■ **Requirements**:
a) Which cases in the NAAK judgment's list of authorities are cited to the CLR? Give each full citation.
b) Write what comes next in the NAAK judgment, picking up after its first order.

■ **Text section**:
────────
Kioa v West (1985) 159 CLR 550

Re Minister for Multicultural Affairs; Ex parte Lam [2003] HCA 6

Re Minister for Immigration & Multicultural & Indigenous Affairs; Ex parte A (2001) 185 ALR 489

Minister for Immigration and Multicultural Affairs; Ex parte Miah (2001) 179 ALR 238

Broussard v Minister for Immigration and Ethnic Affairs (1989) 21 FCR 472 at 481

Mocan v Refugee Review Tribunal (1996) 42 ALD 241

Sinnathamby v Minister for Immigration and Ethnic Affairs (1986) 66 ALR 502

Geroudis v Minister for Immigration, Local Government and Ethnic Affairs (1990) 19 ALD 755

F Hoffmann-La Roche and Co v Secretary of State for Trade and Industry [1975] AC 295

Pilbara Aboriginal Land Council Aboriginal Corporation Inc v Minister for Aboriginal and Torres Strait Islander Affairs (2000) 103 FCR 539

Victims Compensation Fund Corporation v Nguyen & Anor [2001] NSW CA264

Abebe v The Commonwealth of Australia (1999) 197 CLR 510

SCAN v Minister for Immigration & Multicultural & Indigenous Affairs [2003] FCA 168

Abeysinghe v Minister for Immigration & Multicultural Affairs [2002] FCAFC 108

Craig v South Australia [1995] 184 CLR 163

Minister for Immigration & Multicultural Affairs v Yusuf (2001) 206 CLR 323

Thevendram v The Minister for Immigration & Multicultural Affairs [1999] FCA 182

Applicant:
NAAK



Respondent:


MINISTER FOR IMMIGRATION & MULTICULTURAL & INDIGENOUS AFFAIRS



File No:


SZ1018 of 2002



Delivered on:


29 May 2003



Delivered at:


Sydney



Hearing Date:


13 March 2003



Judgment of:


Barnes FM



REPRESENTATION

Counsel for the Applicant:


Mr R. Nair



Solicitors for the Applicant:


Nil



Counsel for the Respondent:


Mr J. Smith



Solicitors for the Respondent:


Blake Dawson Waldron



ORDERS

(1) That the application be dismissed.
────────
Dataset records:

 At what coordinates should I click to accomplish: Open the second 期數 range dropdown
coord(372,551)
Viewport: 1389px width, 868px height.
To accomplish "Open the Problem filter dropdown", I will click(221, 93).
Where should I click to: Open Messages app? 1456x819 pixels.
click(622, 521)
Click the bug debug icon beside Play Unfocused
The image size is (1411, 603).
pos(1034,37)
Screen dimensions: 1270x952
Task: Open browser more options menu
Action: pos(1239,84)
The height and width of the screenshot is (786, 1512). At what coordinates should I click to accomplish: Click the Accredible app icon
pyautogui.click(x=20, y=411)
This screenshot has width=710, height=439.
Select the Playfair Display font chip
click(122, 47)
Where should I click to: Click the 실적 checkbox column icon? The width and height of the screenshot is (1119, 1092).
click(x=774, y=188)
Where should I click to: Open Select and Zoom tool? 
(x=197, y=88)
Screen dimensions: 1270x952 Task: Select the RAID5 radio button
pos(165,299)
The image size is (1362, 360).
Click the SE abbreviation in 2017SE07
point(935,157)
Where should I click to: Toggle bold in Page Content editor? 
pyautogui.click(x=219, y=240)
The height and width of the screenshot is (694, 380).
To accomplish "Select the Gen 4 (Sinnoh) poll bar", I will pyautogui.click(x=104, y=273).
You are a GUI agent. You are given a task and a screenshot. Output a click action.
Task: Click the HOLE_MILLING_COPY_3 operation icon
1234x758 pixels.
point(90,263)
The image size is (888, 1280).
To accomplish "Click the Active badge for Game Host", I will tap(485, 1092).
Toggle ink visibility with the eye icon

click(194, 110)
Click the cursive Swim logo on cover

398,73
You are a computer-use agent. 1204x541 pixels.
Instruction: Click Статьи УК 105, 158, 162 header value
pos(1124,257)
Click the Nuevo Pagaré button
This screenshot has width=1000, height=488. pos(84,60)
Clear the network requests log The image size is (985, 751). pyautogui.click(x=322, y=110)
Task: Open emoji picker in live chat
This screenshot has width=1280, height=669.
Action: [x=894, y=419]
────────
■ **Final answers**:
a)
- Kioa v West (1985) 159 CLR 550
- Abebe v The Commonwealth of Australia (1999) 197 CLR 510
- Craig v South Australia [1995] 184 CLR 163
- Minister for Immigration & Multicultural Affairs v Yusuf (2001) 206 CLR 323

b)
FEDERAL MAGISTRATES

COURT OF AUSTRALIA AT

SYDNEY


SZ1018 of 2002

NAAK


Applicant

And

MINISTER FOR IMMIGRATION & MULTICULTURAL & INDIGENOUS AFFAIRS




Respondent


REASONS FOR JUDGMENT
The application

1. This is an application for a review of a decision of the Refugee Review Tribunal (the Tribunal) dated 25 July 2002 affirming a decision of a delegate of the Respondent to refuse to grant the applicant a protection visa. The applicant applied to the Federal Court on 13 September 2002 and the matter was transferred to this Court by Allsop J on 16 October 2002.

2. The applicant is a citizen of Bangladesh. He arrived in Australia on

11 February on a student visa. He applied for a protection visa on 22 March 2000. On 3 May 2000 a delegate of the respondent refused his application for a protection visa and on 31 May 2000 he applied to the Tribunal for review of that decision.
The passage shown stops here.